On the plus side, she wouldn’t have to wear what was sure to be an ugly bridesmaid dress.
“Oh, Ben,” she murmured as she placed the hatbox in the snow and sat down. “You said I just had to be willing to risk my heart. But I never believed that anyone would want it. I should’ve guessed that a bachelor bear who found the one stunted, mutant branch of a rose and made it beautiful would be the one to make me question my way.”
Apparently not knowing where she was really brought into focus where she wanted to be.
With her bear. With Ben.
For however long it lasted. And considering the ever-deepening snow, that might not be long at all.
Chapter 13
The cold draft down the back of his neck woke Ben from a dead sleep.

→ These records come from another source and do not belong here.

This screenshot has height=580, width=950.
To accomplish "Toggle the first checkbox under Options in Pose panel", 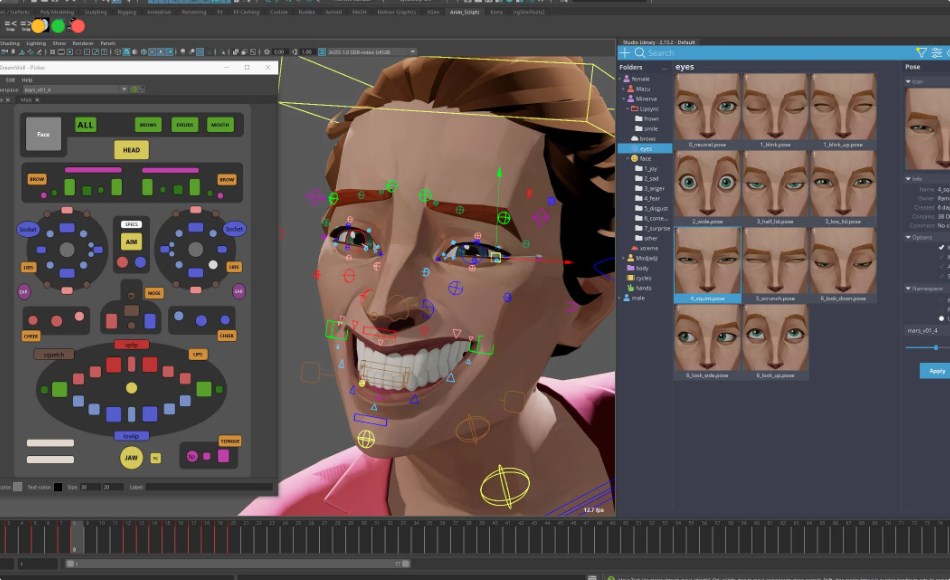I will [x=941, y=248].
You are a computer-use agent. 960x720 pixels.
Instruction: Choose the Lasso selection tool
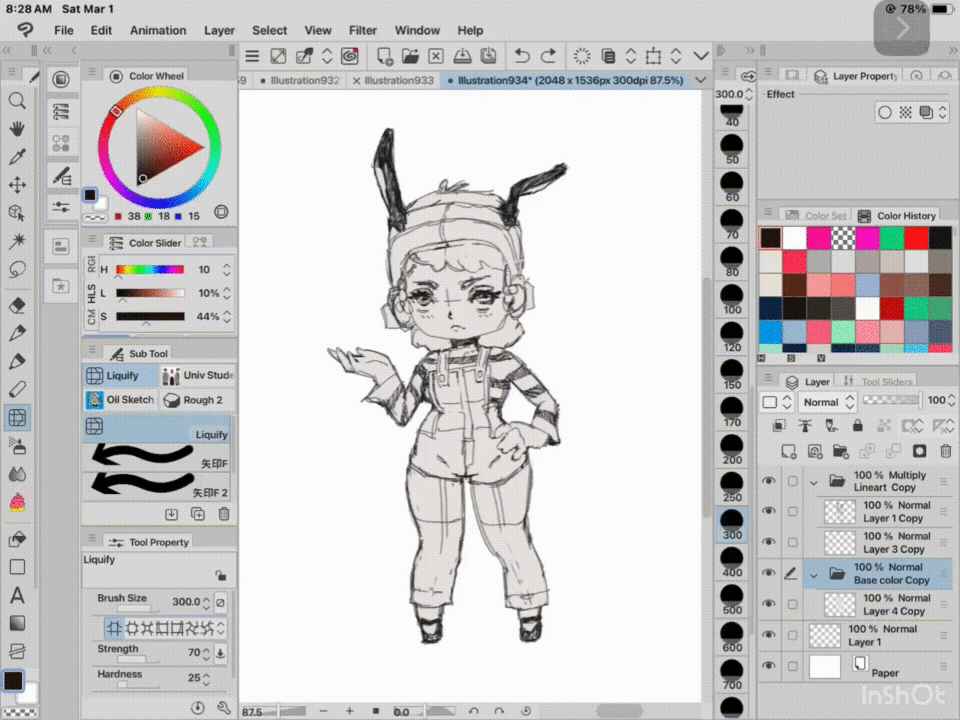tap(17, 270)
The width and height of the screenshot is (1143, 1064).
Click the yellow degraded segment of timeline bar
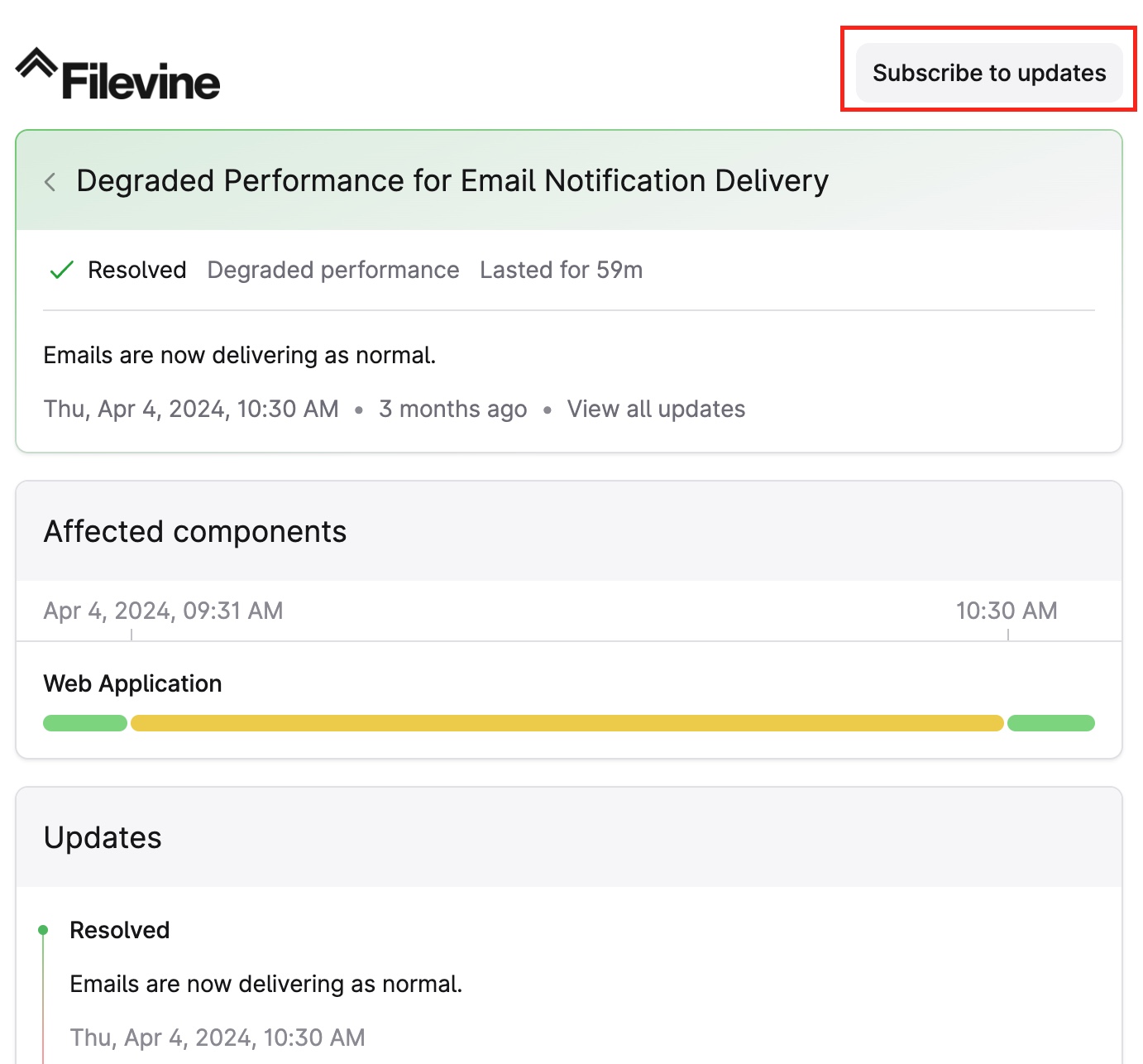567,723
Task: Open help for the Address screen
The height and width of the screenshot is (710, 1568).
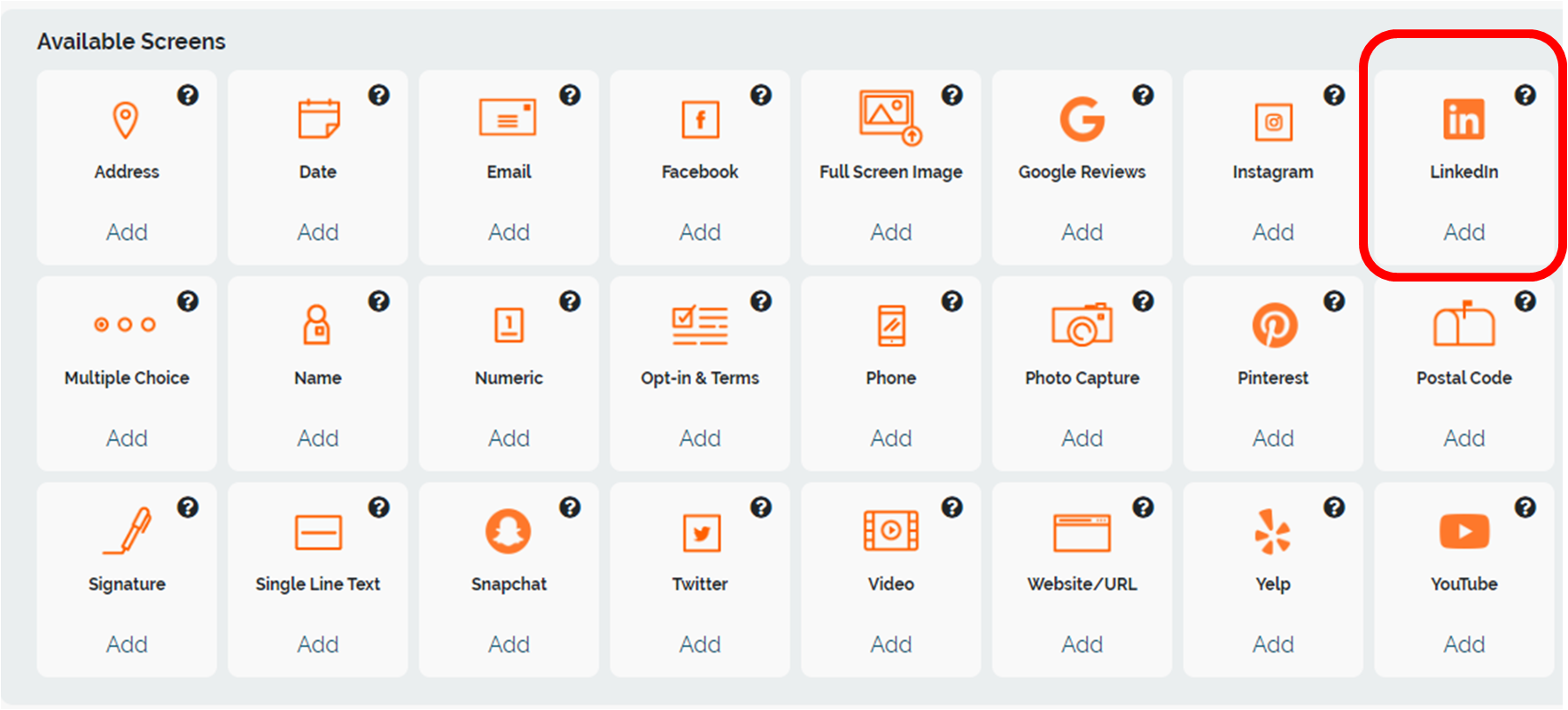Action: 188,96
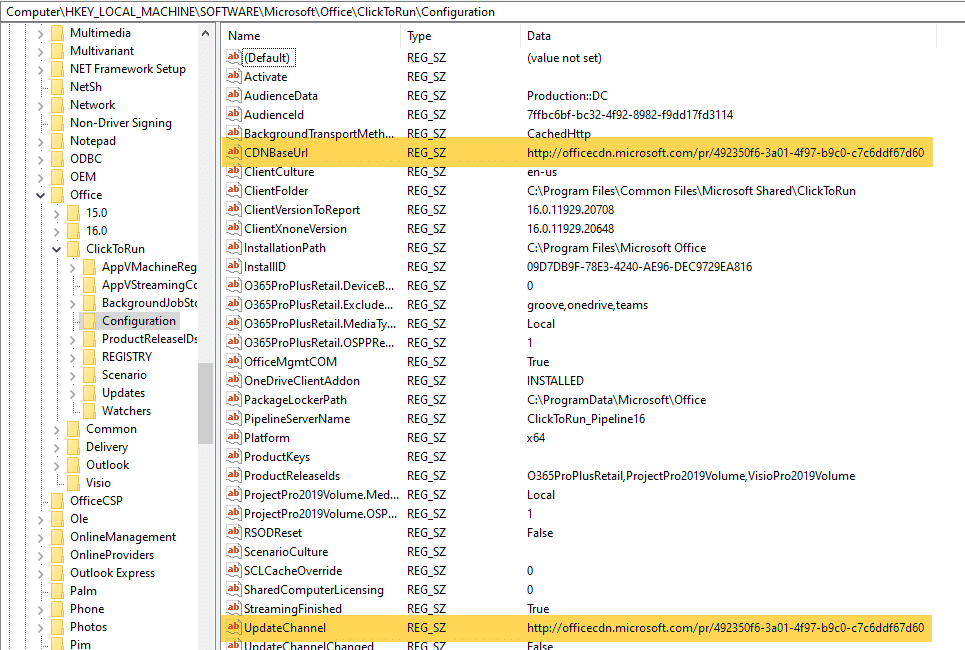The image size is (965, 650).
Task: Click the tree pane vertical scrollbar
Action: 205,400
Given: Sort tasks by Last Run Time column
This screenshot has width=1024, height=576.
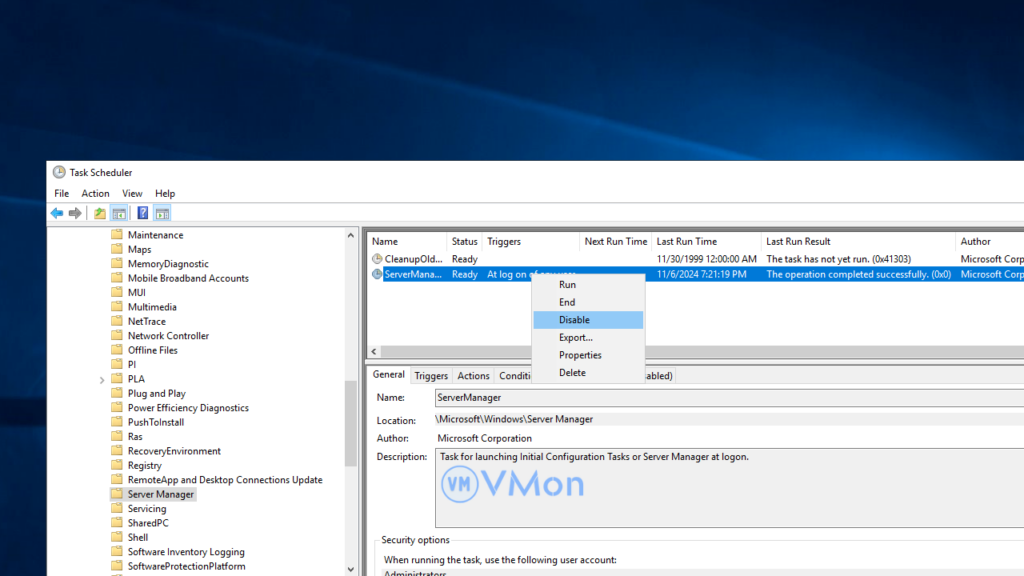Looking at the screenshot, I should pyautogui.click(x=686, y=241).
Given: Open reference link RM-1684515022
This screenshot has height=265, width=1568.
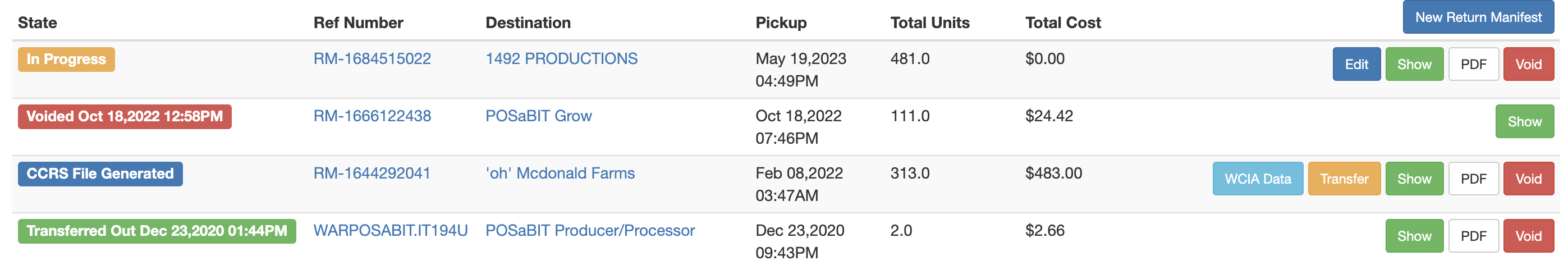Looking at the screenshot, I should coord(372,59).
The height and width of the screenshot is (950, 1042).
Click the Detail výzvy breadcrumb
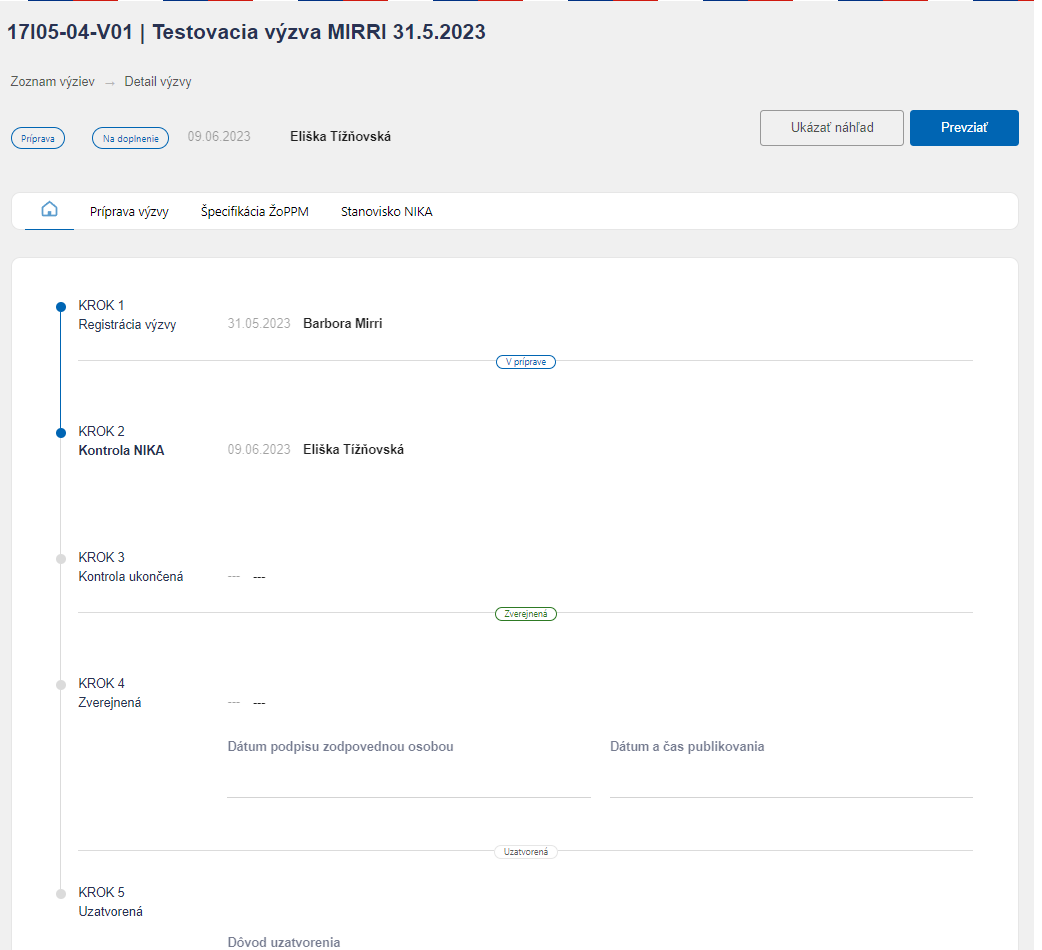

Cold? It was July in Angels Rest, and the cottage didn’t have AC. Rolling carefully on the too-small twin bed, he peered blearily toward the window he’d left open to catch the night breezes.
There was a tiny drift of snow in the corner of the sash.
He blinked, then blinked again. “Christmas in July,” he murmured.
Grabbing the corner of the blanket folded at the foot of his bed—even in high summer, the desert nights sometimes got cold enough to need something to cuddle, if one were sleeping alone—he rolled away from the window to burrito himself in the blanket and thumped his head into the pillow to fluff it again.
He paused mid-thump and glanced over his shoulder, slightly more awake this time.
While desert mountains might pick up flurries until late in the year, snow in July in town was not a natural thing.
But there w
ere lots of preternatural things in these parts.
His bear prodded him to take a look. Pulling the blanket around him like a cape, he went to the window to take a breath. The air was chilly and edged with a strange scent—not quite the ozone snap of lightning, not the softer whiff of rain on rock, not the sparkling purity of fresh snow. The bear shifted uneasily inside him, so he lumbered out to the yard, tugging the blanket close against a chill that had nothing to do with the inch of snow turning the moonless night to a black and white Ansel Adams poster.
Looked like snow, felt like snow, cold and melting under his bare toes. Only the smell gave it away.
Smelled like…magic.
He craned his neck to see the mesa through the neighbors’ poplar trees. Not everyone liked a clear view of the brooding peak. But even through the lush green and silver leaves, the mesa’s looming presence was impossible to ignore. Except instead of its familiar dark spires rising over town, Mesa Diablo was a fairytale castle of frosted white towers, the points shredding the last of the retreating clouds.
Not natural, not preternatural. Supernatural.
His bear rumbled.
“Gin,” he murmured. “What have you done?”
Shedding the blanket as a burst of dread sleeted through him, Ben strode back to his room. The bear clawed him from within, demanding they leave at once.
But he knew she wouldn’t be asleep in the Victorian, safe in her bed. No, of course she wouldn’t be. So he’d take the truck to the center of the storm.
He was dressed and out the door before the bear could concede that was a good idea.
“Where are you going?” The deep growl behind him brought the bear to a halt.
It couldn’t retreat from the threat in those words. “Gin’s on the mesa with some sort of magic gone bad.”
In the dark, Thor stood with his legs braced wide. At least he was fully upright, although Ben could’ve done without the closeup of his cousin’s boxers. “Gone bad? Been bad this whole time. Which is a good reason to leave her up there alone.”